**EXERCISE GOAL**
Could you write out, exactly as they stand, only the lines in the listing below from the line with "Viewport: 800px width, 566px height." to the line with "This screenshot has height=832, width=1248.", both ends included, without the pictures?

**MATERIAL TO PROCESS**

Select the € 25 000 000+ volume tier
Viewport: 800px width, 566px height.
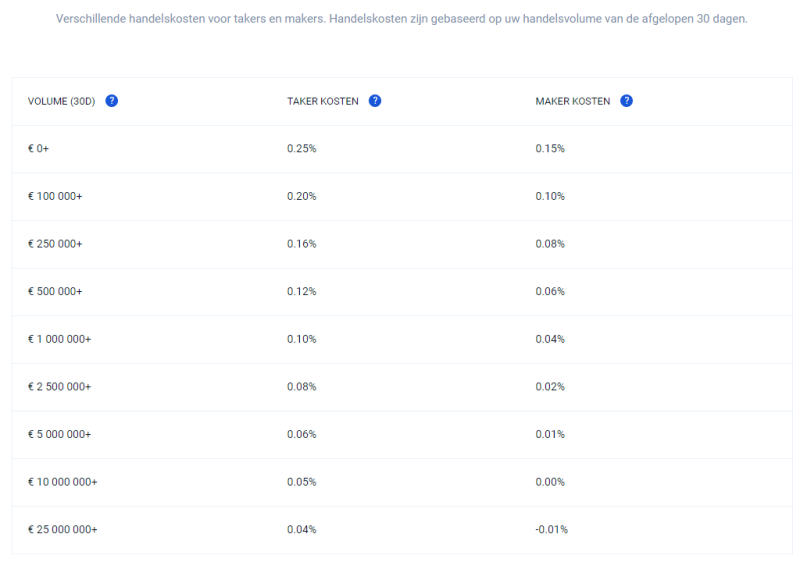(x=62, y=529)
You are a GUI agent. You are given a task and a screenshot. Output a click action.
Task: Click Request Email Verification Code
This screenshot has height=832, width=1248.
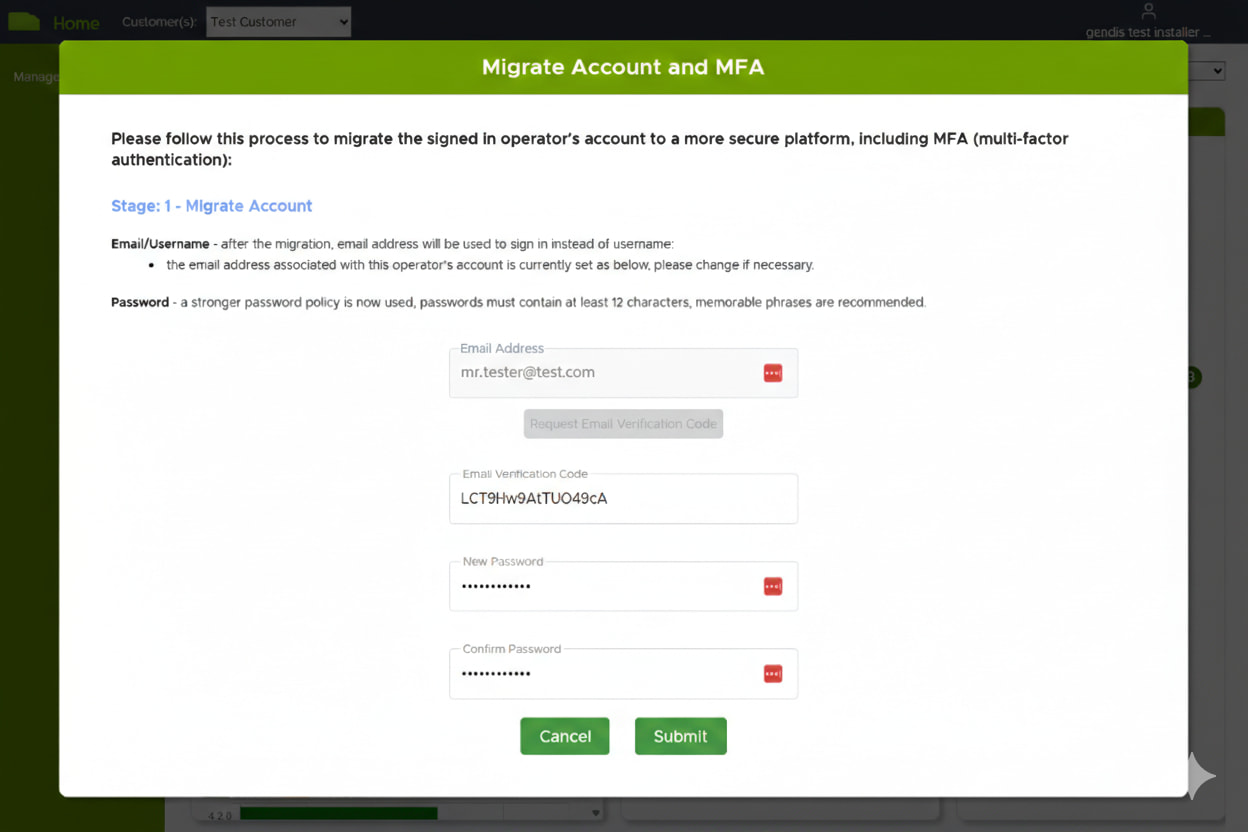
---
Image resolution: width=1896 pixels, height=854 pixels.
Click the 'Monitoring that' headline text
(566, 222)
==
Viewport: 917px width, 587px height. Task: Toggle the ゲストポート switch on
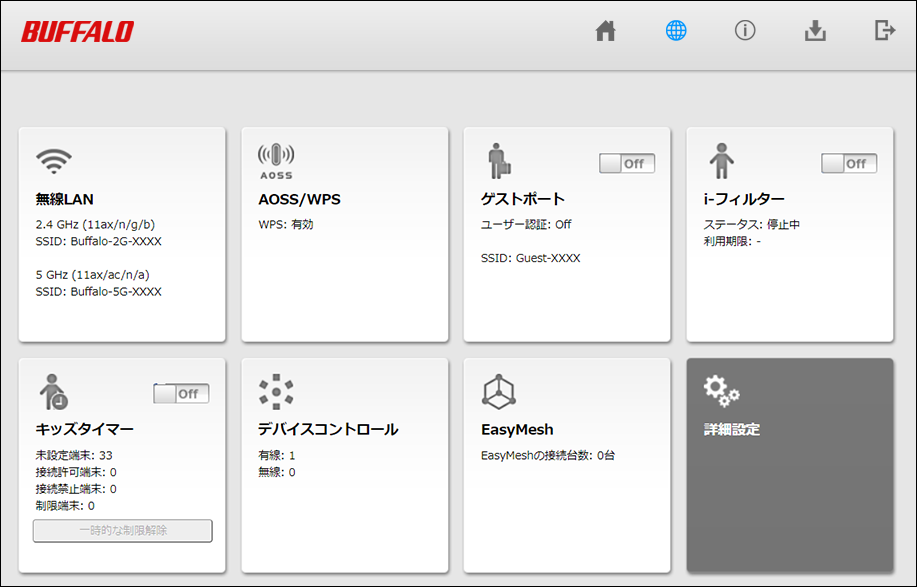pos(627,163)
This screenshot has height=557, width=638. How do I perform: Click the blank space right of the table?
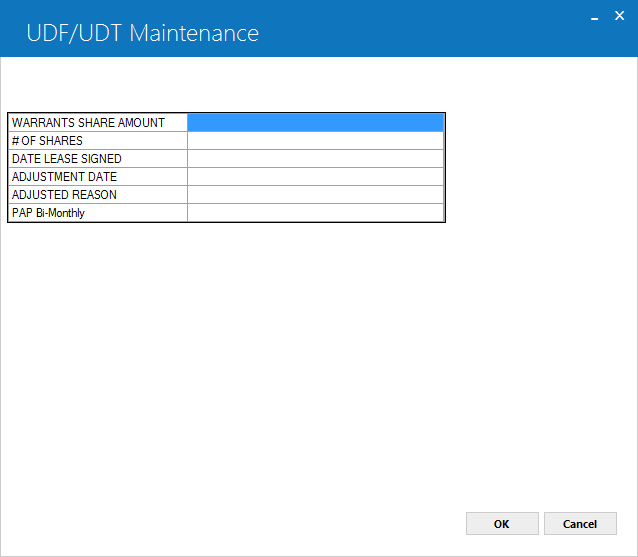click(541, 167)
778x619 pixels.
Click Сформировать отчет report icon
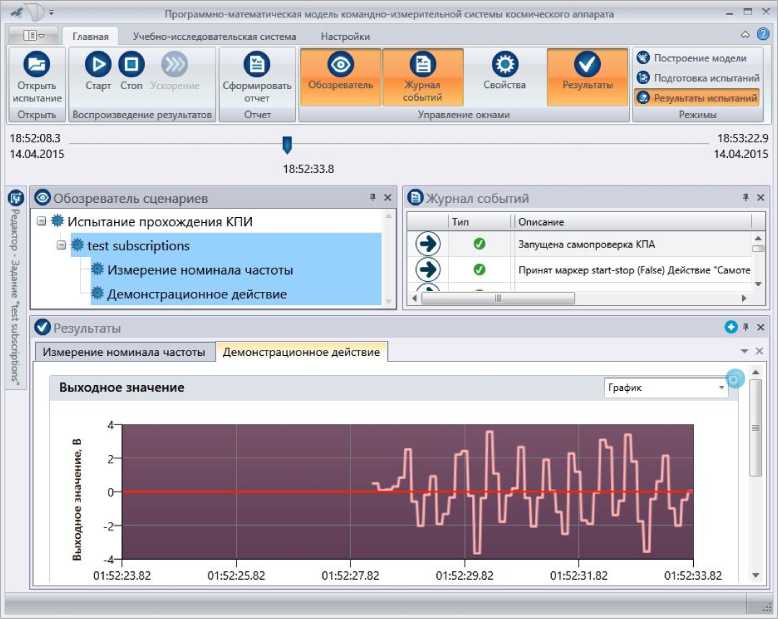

**PROBLEM SOLUTION**
Viewport: 800px width, 566px height.
(x=62, y=529)
You are a GUI agent. You are given a task and a screenshot. Output a click action.
Task: Click Request Email Verification Code
This screenshot has height=832, width=1248.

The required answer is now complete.